= Beginning of Section =

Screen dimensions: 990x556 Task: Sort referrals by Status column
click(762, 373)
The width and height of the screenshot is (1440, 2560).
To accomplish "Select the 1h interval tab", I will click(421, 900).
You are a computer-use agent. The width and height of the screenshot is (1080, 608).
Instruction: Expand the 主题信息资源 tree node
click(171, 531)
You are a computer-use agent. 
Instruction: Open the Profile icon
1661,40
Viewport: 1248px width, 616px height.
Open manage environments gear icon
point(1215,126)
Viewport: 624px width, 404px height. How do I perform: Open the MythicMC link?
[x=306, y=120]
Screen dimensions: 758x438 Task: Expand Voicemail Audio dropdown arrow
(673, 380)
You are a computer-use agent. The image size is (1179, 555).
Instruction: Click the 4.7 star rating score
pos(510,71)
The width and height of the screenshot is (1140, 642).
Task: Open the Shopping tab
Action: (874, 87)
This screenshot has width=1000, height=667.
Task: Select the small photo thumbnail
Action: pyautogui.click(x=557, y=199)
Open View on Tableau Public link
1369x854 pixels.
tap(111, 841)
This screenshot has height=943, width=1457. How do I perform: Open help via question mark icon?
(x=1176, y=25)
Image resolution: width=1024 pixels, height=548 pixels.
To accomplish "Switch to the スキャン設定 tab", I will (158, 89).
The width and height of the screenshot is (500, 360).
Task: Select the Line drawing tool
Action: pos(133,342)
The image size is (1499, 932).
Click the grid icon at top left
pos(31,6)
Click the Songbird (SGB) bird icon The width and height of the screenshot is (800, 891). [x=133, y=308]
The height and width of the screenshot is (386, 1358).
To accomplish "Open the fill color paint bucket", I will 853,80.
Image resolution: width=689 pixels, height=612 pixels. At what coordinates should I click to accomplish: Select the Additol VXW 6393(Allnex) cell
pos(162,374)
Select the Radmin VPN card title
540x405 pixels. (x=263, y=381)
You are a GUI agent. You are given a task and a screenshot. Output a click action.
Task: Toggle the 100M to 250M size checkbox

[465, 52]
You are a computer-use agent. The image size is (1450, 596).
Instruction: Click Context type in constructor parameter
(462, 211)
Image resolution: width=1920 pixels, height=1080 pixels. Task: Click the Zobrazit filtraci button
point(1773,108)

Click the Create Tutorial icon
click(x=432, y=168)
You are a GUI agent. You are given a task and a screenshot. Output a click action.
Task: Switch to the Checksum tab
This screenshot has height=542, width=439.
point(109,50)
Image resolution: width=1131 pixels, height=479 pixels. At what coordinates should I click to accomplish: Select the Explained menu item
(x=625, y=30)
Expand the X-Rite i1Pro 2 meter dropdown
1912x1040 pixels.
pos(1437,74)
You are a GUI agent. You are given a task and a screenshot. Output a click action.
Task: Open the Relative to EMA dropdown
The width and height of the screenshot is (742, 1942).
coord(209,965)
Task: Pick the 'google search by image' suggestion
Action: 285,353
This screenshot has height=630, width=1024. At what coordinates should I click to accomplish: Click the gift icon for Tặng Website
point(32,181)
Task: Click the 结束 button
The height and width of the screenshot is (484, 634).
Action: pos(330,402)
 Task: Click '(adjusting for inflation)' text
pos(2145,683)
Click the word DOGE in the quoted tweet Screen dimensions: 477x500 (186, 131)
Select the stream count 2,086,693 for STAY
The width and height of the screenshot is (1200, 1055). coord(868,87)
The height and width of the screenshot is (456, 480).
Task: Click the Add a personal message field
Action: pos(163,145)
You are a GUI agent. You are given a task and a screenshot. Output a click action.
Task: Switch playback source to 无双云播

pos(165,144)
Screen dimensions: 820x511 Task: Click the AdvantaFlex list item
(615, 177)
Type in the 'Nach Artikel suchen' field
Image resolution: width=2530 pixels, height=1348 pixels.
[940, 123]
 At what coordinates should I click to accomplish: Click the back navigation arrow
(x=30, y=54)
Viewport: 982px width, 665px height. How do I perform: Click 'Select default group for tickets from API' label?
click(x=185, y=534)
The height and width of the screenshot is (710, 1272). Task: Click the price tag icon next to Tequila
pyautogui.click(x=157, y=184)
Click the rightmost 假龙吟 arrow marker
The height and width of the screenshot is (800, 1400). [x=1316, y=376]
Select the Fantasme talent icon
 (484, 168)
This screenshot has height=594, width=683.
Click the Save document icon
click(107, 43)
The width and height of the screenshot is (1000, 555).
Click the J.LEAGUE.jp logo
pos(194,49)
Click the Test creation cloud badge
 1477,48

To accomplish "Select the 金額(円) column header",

= End of Section =

## About this task
Which lines run from the one holding "This screenshot has height=594, width=683." through the end of the data? Write them out exactly, ends included, and add nothing.

## Answer box
This screenshot has height=594, width=683.
Click the Save document icon
click(107, 43)
The width and height of the screenshot is (1000, 555).
Click the J.LEAGUE.jp logo
pos(194,49)
Click the Test creation cloud badge
 1477,48

To accomplish "Select the 金額(円) column header",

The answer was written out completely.